- Excerpt to read:
▽

The true capitalist pines for a product that requires no employees and returns pure profit. Regulations are obstacles to overcome or subvert. Look at how the Bush administration put representatives, of the very industries being regulated, in charge of the regulatory agencies. Watch as the chamber and its allies attempt to weaken regulations governing the financial services industry. Corporate America will always fight any attempt to force it to pay better wages, under safer conditions, without ruining the land. (Have you seen what mountain-top coal mining does to an area?) After the gathering in New Hampshire, it appears they have won at least half the battle. What I don't understand is why Americans would go along with such dreams.
The middle class of this nation exists as a result of actions taken by the government over the last 100 years. Whether it was the right to organize workers, demand better wages, have access to higher education, use an interstate transit system which dramatically reduced the cost of moving product to market or research funded by government grants, the end result was the rise of a robust and solid middle class. Today, as the gap between the rich and poor widens and the middle class shrinks, and there is a direct relation to the weakening and elimination of regulations and laws that forced the capitalists to share more of their profit with average Americans. Yet, those 8 people on that stage in New Hampshire think they can be elected president by asking working Americans to cut their own throats, and past experience says they might be right.
I don't claim to understand how middle class Americans can vote for a party whose most recent leader reminded his supporters how he represents,"...the haves and the have-mores." How do you vote against you own enlightened self-interest? The 8 people on that stage believe you will do precisely that and have to hope you do not have access to a Wayback Machine so you can see what this country was like and will be again if they have their way.

△

- Information supplied:
▽

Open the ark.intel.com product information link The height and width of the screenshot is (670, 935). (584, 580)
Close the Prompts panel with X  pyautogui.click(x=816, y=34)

△

- Work to complete:
1) Decide whether each statement agrees with the commentary on the middle class. Answer yes or no, and quote the words of the text that settle it.
(a) The Bush administration put representatives of regulated industries in charge of the regulatory agencies.
(b) The middle class arose mainly from actions taken by private businesses.
(c) Six people stood on the stage in New Hampshire.
2) From the commentary on the middle class, copy everything from "I don't claim" down to "have their way.".

- Answers for the tasks:
1)
(a) Yes: "Look at how the Bush administration put representatives, of the very industries being regulated, in charge of the regulatory agencies."
(b) No: "The middle class of this nation exists as a result of actions taken by the government over the last 100 years."
(c) No: "those 8 people on that stage in New Hampshire"

2)
I don't claim to understand how middle class Americans can vote for a party whose most recent leader reminded his supporters how he represents,"...the haves and the have-mores." How do you vote against you own enlightened self-interest? The 8 people on that stage believe you will do precisely that and have to hope you do not have access to a Wayback Machine so you can see what this country was like and will be again if they have their way.